When the first freeze is predicted, don't let those baby veggies go to waste. Go ahead and pick the tiny summer squash and zucchini. Gather all the other odds and ends vegetables that will otherwise be lost. Wash, trim, and toss them together in freezer bags. Stir-fry straight from the freezer with your favorite seasonings and toss with pasta for a quick winter meal that reminds you of summer. Just be sure to blanch any hard veggies (green beans, sliced carrots, etc.) in boiling water for a minute or two and drain before freezing.
As temperatures really begin to dip, harvest as much of your herb garden as possible without harming the plants. Dry herbs by hanging upside down in a cool place with low humidity, or freeze if you prefer. Frozen herbs can only be used in cooked dishes, but dried ones are very versatile. Consider crumbling dried herbs in interesting combinations to give as potpourri, seasonings, or bath teas for Christmas.

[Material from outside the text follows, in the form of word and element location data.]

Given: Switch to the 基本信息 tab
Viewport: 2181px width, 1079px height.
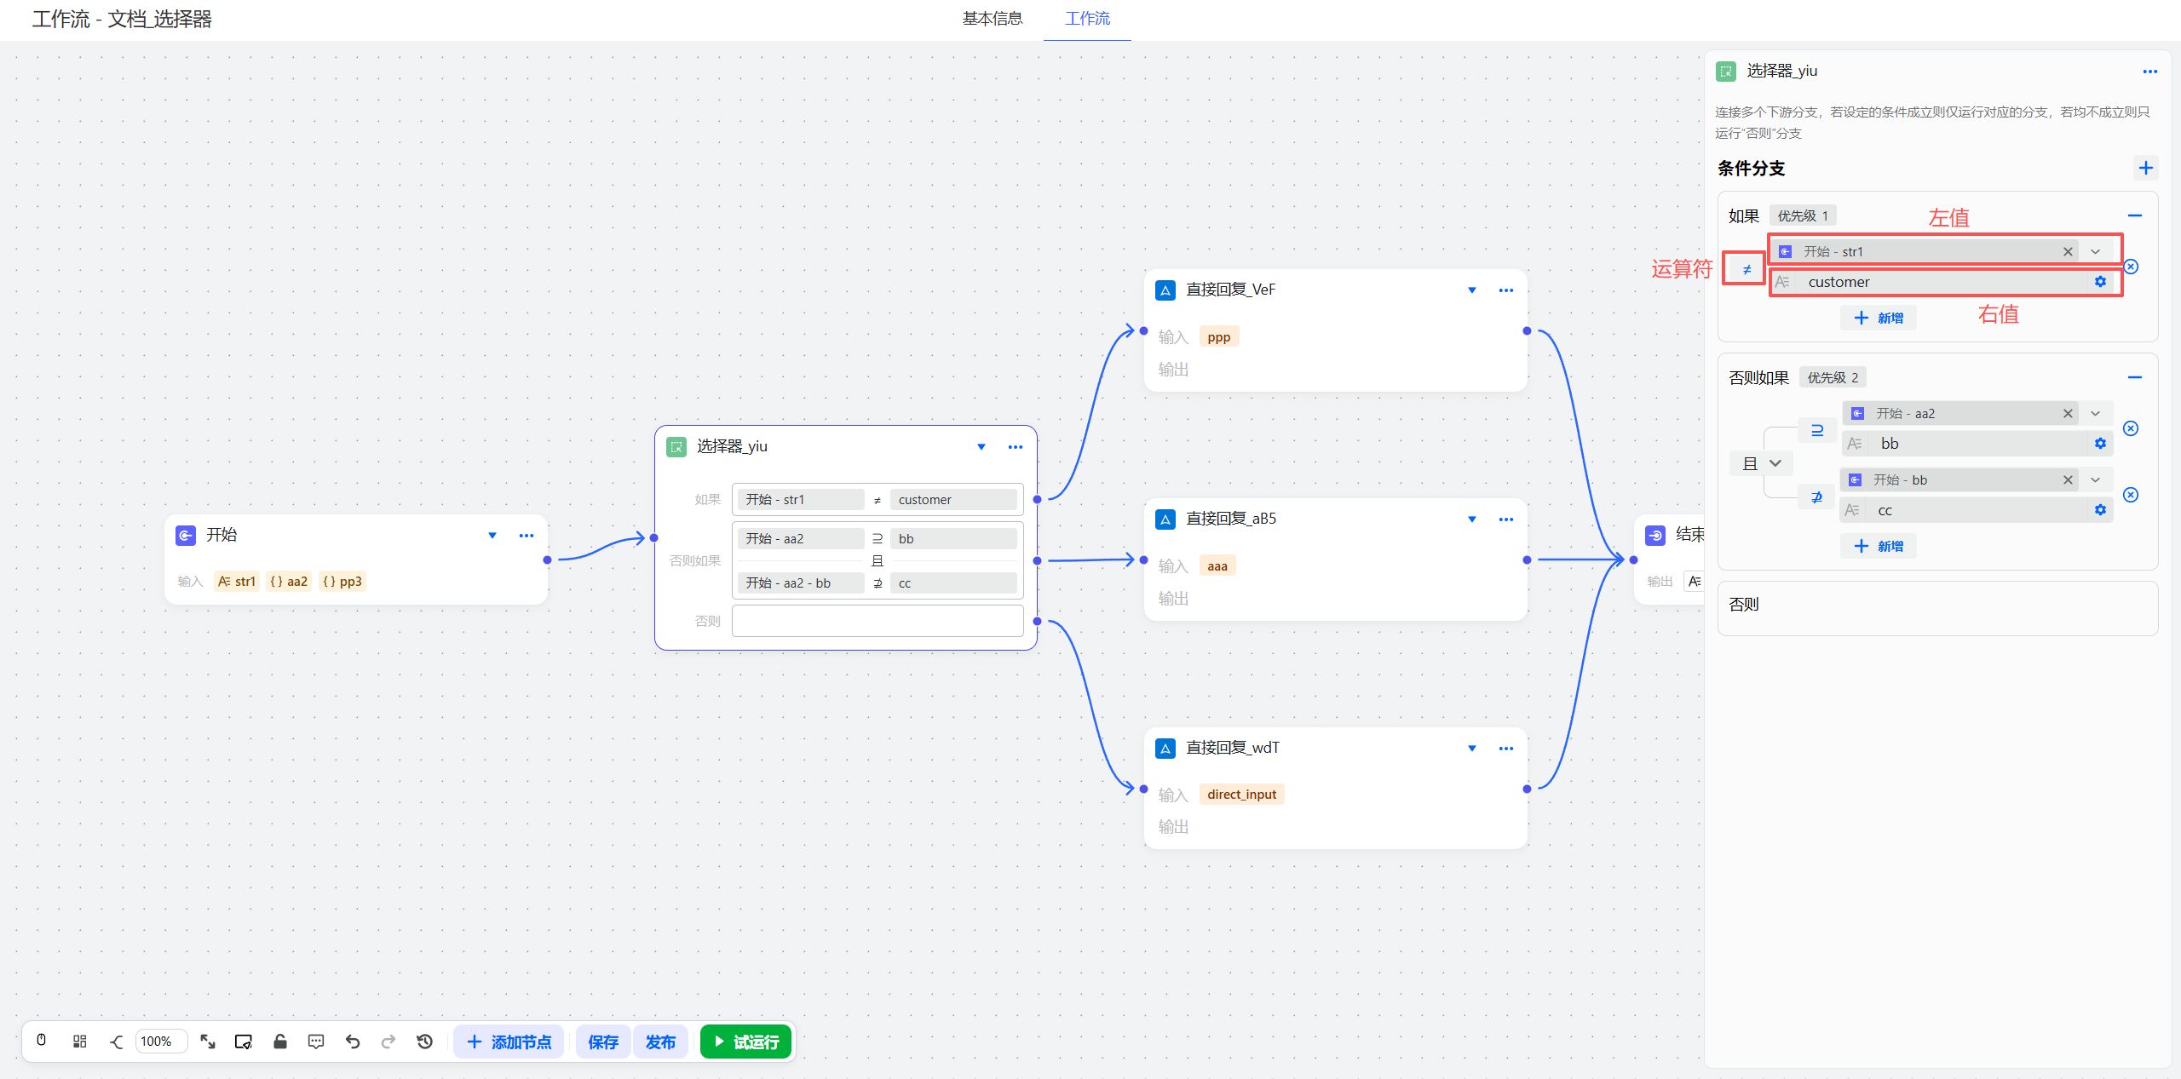Looking at the screenshot, I should [993, 19].
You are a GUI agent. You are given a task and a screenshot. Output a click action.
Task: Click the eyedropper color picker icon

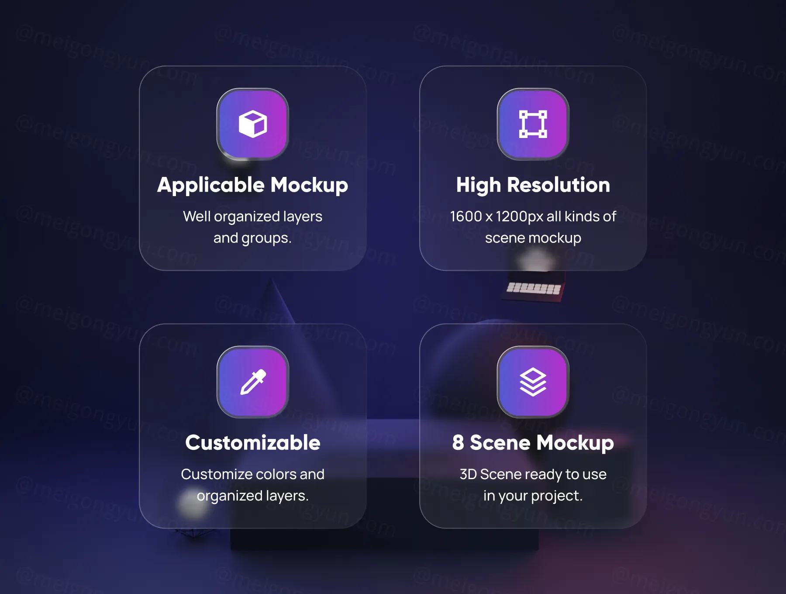coord(252,382)
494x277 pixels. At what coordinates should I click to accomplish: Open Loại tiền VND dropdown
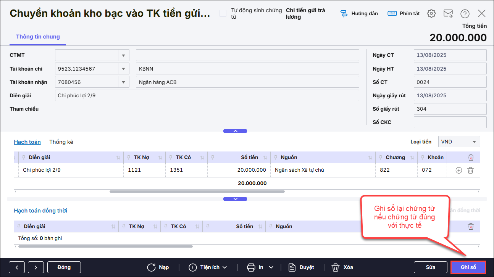[x=474, y=142]
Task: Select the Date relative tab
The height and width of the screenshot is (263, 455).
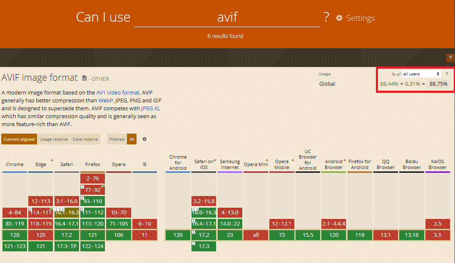Action: tap(85, 139)
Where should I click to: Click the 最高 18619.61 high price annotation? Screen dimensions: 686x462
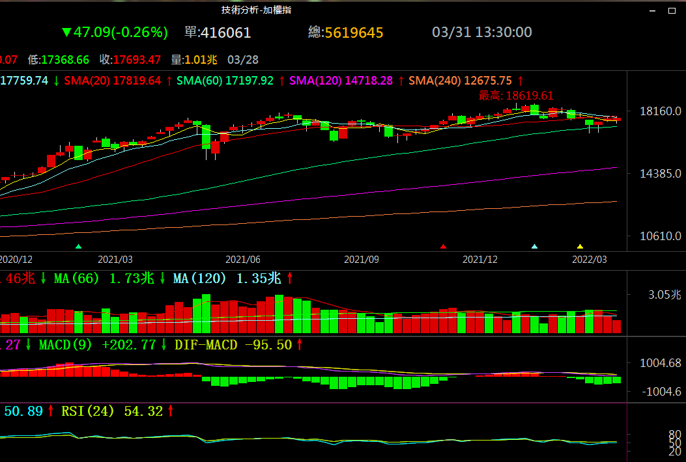click(516, 96)
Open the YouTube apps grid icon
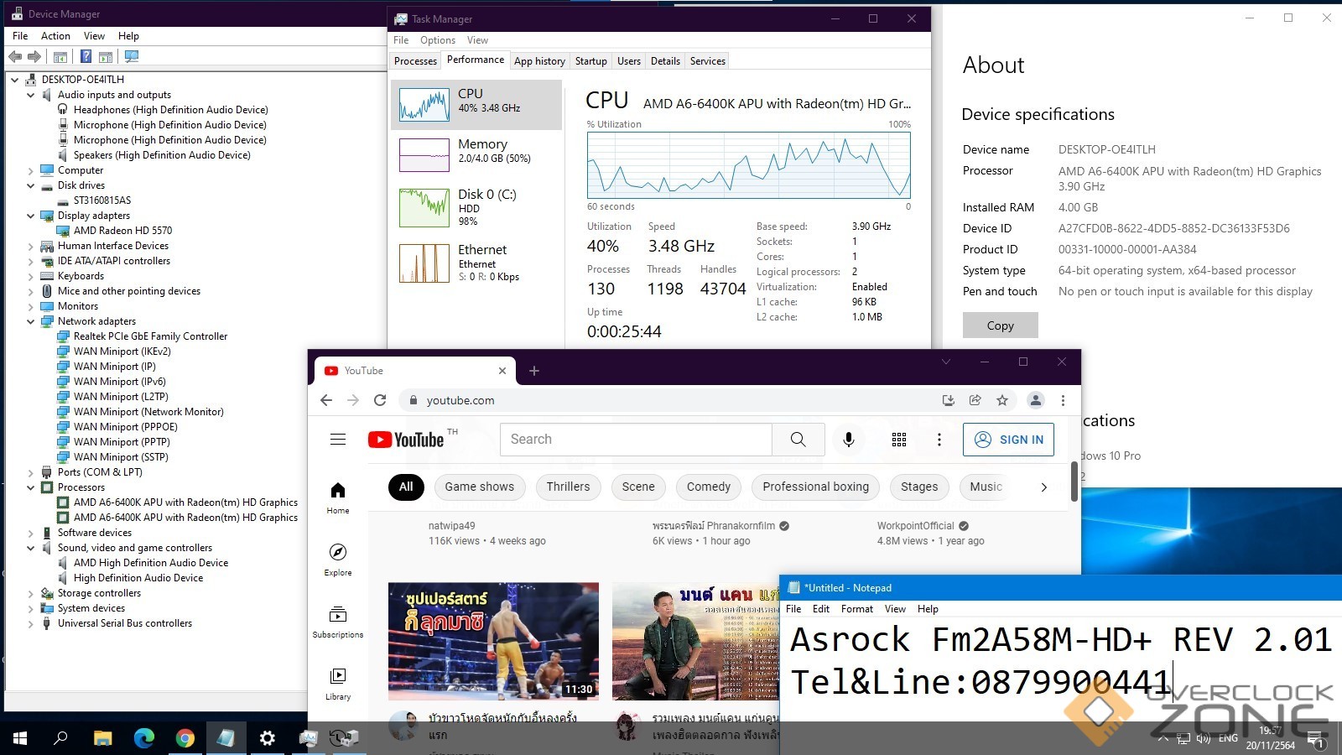 point(898,440)
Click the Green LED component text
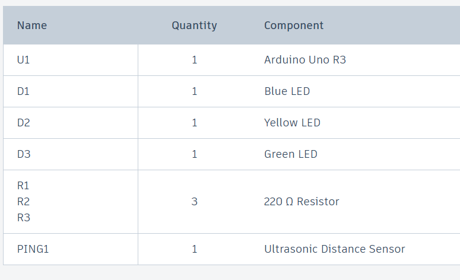The width and height of the screenshot is (460, 280). tap(291, 154)
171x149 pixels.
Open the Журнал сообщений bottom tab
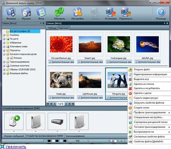pyautogui.click(x=14, y=136)
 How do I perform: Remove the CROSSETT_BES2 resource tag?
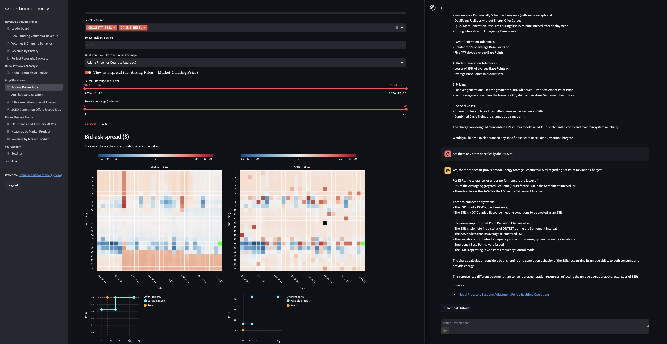pos(114,28)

And, last but not least, salvage some of those garden leaves and blossoms. Select the best just before frost and press dry. They'll come in handy for fall craft projects and decorations. You don't need to buy an expensive press to do this. Just cut 12-inch squares of corrugated cardboard from discarded boxes. Sandwich as follows: cardboard, topped with 3-4 layers of newspaper, then a single layer of leaves/blossoms, more newspaper, and a final square of cardboard. Continue sandwiching several batches and bind tightly with two cast-off adjustable belts that crisscross like ribbon on a gift (or tie tightly with strong cord). Every few days, check leaves and tighten belts slightly until drying is complete. Store flat and admire your handiwork throughout the holiday season.